Doctor Breaks Down The Truth Behind Biden's Dog Comment

President Biden's recent statement about dogs during his visit to James Cancer Hospital and Ohio State University left some scratching their heads (via YouTube). He said, "By the way: Dogs may help cure cancer. It's not a joke ... Their olfactory glands are 400 times what a human is ... to smell cancer in people's legs, in people's bodies. It's not a joke. It's a fascinating thing." But while some wondered what he was getting at, what he said is actually based in scientific, proven fact. 


We spoke to Sarah Moore, DVM, director of the Blue Buffalo Veterinary Clinical Trials Office at The Ohio State University College of Veterinary Medicine about dogs' ability to detect illness in humans, and what she said may surprise those who thought Biden's remarks were farfetched. "As odd as it might sound," she said, "dogs have been making headlines recently for their incredible ability to sniff out all kinds of diseases, and certain cancers are on that list."

What role do dogs play in detecting cancer?

Moore explains that "Dogs have an incredibly refined sense of smell, estimated to be between 10,000 and 100,000 times more sensitive than that of people." She went on to address Biden's comments, saying, "Although President Biden's comments this week brought some media attention to it, the idea that dogs could detect cancer via scent isn't really a new one, in fact it was first proposed in the 1980s. Since that time, a multitude of studies have shown that dogs can actually be trained to be quite good at this. For example, with careful training, they can have accuracy as high as 98% in detecting some cancers in blood and other body fluids." That's a pretty amazing track record!


When asked about the idea that dogs can "help cure cancer," Moore explained, "The idea of dogs 'smelling cancer' really falls more under the umbrella of detecting, not treating or curing. But it turns out, President Biden might have a point in the argument for treatment as well. This is a big part of our mission at the OSU CVM Blue Buffalo Veterinary Clinical Trials Office — the idea that studying and treating pet dogs and cats with cancer or other diseases can result in information that not only improves the health of that animal but also can be applied to people to help develop new and effective cancer treatments for them too."

Studies involving dogs that could help treat human cancer

When asked if she was aware of any specific studies involving dogs that may lead toward developments in treating human cancers, Moore answered, "Our veterinarians and researchers work closely with colleagues and partners at The Ohio State University Comprehensive Cancer Center to identify unique opportunities to develop and guide new cancer treatments.
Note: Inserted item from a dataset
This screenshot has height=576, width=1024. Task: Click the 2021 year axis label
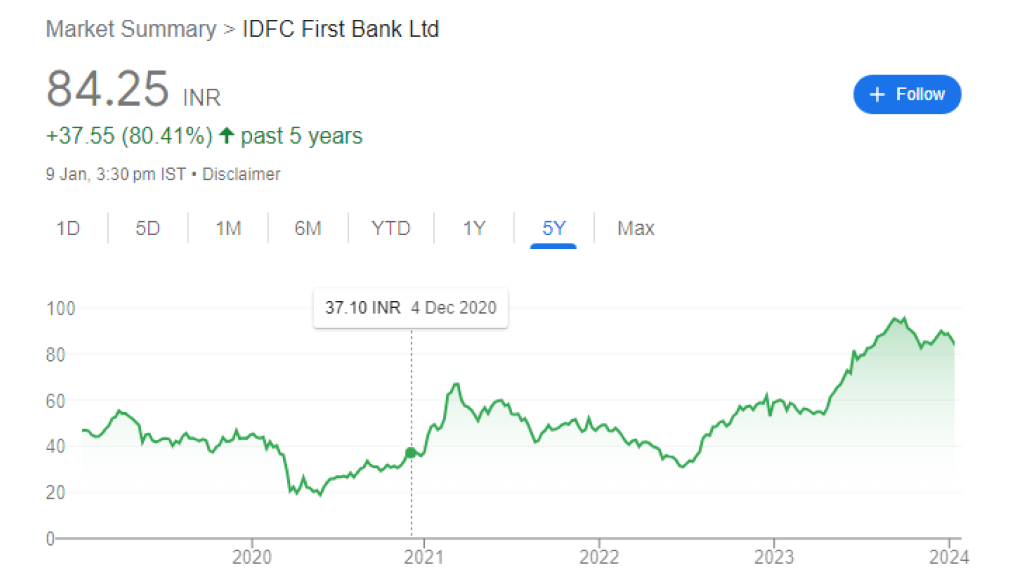tap(425, 556)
Some notable examples of ongoing studies in this area include a project evaluating a new therapy to treat bone cancer that could be helpful in both dogs and children with this disease, a new approach to evaluate whether tumor margins are clean during cancer surgery, and several recently completed studies featuring medications that, after showing promise in dogs with cancer, moved on to be tested in human cancer clinical trials."


So there you have it, folks. Not only can dogs accurately detect cancer in humans, but they can also, indirectly, help researchers and doctors develop better treatments for humans, therefore, in their way, helping to treat human cancer as well. Man's best friend, indeed!